(WORKING DATA)

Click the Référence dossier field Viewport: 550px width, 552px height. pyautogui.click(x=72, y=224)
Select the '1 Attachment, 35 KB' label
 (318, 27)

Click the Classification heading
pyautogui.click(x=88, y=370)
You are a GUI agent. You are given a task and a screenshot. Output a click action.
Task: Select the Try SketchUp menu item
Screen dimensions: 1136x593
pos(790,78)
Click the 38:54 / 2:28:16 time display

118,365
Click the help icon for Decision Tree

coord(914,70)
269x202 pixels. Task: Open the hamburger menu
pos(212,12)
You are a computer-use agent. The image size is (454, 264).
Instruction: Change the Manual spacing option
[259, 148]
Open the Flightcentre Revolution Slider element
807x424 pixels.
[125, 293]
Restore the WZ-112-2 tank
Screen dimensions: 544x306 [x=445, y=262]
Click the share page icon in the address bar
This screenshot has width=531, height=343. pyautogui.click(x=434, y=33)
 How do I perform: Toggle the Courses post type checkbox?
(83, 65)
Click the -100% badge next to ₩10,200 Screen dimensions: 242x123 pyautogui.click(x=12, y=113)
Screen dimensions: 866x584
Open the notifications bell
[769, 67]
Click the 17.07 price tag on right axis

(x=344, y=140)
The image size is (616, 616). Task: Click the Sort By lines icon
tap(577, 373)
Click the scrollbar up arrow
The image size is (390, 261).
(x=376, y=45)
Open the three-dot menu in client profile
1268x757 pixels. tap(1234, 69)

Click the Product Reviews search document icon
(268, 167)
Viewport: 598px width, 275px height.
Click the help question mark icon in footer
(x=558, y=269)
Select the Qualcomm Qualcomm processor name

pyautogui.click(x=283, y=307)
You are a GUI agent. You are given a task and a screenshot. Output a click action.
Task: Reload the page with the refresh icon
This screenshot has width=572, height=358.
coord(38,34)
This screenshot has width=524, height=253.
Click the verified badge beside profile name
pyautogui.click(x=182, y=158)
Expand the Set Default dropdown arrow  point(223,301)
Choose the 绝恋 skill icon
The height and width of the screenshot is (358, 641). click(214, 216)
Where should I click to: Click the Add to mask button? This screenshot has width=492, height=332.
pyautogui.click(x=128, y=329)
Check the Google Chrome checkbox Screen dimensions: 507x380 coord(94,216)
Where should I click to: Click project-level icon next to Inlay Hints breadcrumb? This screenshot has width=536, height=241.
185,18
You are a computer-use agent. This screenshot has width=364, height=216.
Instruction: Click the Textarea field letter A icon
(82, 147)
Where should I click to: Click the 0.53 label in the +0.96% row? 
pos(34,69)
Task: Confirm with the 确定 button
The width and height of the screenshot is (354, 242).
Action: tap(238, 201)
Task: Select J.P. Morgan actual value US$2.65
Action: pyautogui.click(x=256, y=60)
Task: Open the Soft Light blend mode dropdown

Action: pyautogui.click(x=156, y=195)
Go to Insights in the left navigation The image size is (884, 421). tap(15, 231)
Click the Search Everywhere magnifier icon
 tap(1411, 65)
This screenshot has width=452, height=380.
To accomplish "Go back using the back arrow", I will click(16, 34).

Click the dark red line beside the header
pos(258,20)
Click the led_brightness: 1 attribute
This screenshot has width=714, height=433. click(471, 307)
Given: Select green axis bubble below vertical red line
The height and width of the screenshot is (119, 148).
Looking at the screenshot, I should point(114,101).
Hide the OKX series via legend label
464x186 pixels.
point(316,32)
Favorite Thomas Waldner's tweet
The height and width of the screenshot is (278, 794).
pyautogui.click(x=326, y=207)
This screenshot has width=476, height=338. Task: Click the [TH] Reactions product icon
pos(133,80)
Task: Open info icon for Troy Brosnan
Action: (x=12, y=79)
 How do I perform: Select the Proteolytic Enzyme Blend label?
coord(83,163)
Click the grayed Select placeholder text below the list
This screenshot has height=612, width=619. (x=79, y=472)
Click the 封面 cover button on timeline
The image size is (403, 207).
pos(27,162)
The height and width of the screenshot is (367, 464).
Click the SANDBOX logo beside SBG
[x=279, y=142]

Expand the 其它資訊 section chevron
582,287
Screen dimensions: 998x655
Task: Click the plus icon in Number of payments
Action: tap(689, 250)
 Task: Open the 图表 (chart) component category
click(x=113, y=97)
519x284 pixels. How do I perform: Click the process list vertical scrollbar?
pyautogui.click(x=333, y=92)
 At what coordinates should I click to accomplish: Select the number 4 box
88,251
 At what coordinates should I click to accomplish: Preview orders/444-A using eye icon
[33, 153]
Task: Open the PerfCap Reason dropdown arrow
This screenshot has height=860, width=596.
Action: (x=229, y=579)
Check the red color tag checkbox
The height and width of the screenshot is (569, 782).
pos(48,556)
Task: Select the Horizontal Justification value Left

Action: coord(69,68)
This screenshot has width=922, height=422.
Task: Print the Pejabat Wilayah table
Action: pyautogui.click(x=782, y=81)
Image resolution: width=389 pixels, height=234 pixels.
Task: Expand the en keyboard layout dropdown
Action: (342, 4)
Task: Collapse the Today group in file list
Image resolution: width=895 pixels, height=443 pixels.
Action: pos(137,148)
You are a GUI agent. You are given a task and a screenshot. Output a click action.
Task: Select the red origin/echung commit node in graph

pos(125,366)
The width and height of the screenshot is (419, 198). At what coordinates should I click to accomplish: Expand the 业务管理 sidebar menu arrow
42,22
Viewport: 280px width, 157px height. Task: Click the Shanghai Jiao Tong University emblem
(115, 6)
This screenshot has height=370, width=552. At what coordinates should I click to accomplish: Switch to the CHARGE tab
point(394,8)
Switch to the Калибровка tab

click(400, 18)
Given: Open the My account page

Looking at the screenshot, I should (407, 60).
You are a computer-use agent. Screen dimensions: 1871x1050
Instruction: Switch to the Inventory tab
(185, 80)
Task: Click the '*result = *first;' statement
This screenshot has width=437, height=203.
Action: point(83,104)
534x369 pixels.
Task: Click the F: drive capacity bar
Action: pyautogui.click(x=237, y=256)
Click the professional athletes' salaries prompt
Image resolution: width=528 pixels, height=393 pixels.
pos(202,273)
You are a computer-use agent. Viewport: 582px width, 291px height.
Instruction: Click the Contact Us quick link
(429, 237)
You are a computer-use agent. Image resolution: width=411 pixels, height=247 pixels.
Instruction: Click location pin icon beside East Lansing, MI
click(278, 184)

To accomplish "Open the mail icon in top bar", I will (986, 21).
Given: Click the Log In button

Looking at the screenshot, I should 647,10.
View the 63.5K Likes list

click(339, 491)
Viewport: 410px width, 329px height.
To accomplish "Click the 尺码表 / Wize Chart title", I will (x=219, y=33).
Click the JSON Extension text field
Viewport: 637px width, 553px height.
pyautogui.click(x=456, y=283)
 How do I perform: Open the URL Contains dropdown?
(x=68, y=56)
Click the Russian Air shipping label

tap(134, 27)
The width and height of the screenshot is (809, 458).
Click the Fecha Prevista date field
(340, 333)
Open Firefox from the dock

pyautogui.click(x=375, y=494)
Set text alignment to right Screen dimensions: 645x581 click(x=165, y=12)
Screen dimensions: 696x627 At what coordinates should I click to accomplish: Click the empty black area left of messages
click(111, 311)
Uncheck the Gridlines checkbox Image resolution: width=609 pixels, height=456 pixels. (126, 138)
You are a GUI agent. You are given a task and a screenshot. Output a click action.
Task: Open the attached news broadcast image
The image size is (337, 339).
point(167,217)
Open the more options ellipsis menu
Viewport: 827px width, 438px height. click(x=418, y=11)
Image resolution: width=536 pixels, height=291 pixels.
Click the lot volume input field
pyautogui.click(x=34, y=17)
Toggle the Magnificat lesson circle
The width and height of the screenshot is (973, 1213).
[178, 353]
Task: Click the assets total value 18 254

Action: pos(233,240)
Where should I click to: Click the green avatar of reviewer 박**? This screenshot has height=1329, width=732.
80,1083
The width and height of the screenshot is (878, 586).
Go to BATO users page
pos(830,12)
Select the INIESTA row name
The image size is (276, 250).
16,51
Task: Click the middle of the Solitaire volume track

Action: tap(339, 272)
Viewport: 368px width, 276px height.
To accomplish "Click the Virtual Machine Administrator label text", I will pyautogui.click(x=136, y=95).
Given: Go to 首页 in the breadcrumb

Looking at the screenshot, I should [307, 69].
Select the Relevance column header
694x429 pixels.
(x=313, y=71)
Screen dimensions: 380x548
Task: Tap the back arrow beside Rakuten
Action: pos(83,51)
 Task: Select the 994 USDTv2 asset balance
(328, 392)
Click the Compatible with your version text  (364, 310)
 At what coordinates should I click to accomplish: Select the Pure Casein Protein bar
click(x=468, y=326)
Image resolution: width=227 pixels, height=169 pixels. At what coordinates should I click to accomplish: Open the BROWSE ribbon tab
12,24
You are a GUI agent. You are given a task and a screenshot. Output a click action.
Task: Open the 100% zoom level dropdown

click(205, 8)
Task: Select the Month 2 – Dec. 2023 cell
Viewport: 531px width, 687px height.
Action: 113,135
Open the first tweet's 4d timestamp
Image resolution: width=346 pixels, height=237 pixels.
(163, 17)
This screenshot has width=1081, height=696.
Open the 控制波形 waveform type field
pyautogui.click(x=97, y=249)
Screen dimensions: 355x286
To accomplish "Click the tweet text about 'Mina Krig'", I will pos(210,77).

(End WORKING DATA)

- [WHAT IS NEEDED]:
Going back over the entries above, copy word for word every line from the one that has "The image size is (337, 339)." on through the one that has "Image resolution: width=536".

- [EXERCISE OUTPUT]:
The image size is (337, 339).
point(167,217)
Open the more options ellipsis menu
Viewport: 827px width, 438px height. click(x=418, y=11)
Image resolution: width=536 pixels, height=291 pixels.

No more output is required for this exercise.